__TASK REQUIREMENTS__
Copy every line of the data that contains the string "computer".

__SUPPLIED RECORDS__

= = = = =

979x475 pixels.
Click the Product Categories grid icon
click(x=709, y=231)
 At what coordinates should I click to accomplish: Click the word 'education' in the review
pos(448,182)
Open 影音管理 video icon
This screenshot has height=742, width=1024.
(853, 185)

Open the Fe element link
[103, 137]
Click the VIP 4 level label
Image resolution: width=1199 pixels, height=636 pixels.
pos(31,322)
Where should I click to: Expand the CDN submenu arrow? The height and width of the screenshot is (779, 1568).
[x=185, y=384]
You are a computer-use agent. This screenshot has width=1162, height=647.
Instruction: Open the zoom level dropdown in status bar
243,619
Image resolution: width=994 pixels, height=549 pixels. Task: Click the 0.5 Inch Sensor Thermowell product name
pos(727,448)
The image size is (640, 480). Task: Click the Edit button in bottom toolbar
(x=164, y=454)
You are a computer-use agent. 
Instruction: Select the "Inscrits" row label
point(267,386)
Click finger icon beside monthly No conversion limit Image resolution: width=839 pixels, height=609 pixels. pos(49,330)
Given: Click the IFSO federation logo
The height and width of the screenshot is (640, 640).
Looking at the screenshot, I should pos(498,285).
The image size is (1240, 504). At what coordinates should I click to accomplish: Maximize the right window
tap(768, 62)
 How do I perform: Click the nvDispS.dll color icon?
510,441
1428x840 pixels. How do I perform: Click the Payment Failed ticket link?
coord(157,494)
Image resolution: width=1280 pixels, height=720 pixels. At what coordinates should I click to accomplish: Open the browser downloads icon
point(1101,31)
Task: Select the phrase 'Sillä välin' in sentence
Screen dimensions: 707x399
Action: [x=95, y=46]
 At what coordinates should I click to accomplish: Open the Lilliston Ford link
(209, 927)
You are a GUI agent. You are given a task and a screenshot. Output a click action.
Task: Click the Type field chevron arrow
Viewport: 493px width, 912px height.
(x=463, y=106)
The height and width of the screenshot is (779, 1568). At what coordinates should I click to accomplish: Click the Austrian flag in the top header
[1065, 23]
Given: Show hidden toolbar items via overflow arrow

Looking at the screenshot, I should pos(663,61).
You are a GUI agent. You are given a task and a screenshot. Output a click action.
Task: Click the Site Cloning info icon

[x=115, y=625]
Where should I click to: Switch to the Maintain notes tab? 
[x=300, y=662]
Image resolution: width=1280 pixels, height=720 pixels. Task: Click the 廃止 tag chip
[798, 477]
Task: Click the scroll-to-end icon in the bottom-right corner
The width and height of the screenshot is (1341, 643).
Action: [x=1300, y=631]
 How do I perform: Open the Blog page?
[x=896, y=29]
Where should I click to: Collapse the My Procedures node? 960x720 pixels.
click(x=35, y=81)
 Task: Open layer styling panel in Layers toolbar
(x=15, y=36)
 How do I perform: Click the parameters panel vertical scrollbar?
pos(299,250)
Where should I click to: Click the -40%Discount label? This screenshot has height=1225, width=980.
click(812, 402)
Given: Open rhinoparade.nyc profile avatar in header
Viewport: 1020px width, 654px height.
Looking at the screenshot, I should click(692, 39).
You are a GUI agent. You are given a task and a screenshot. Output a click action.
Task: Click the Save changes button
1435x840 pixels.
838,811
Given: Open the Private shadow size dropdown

= = = = =

__REPLY TO THE TASK__
You are a computer-use agent. This screenshot has width=1162, height=647.
You are a computer-use agent. 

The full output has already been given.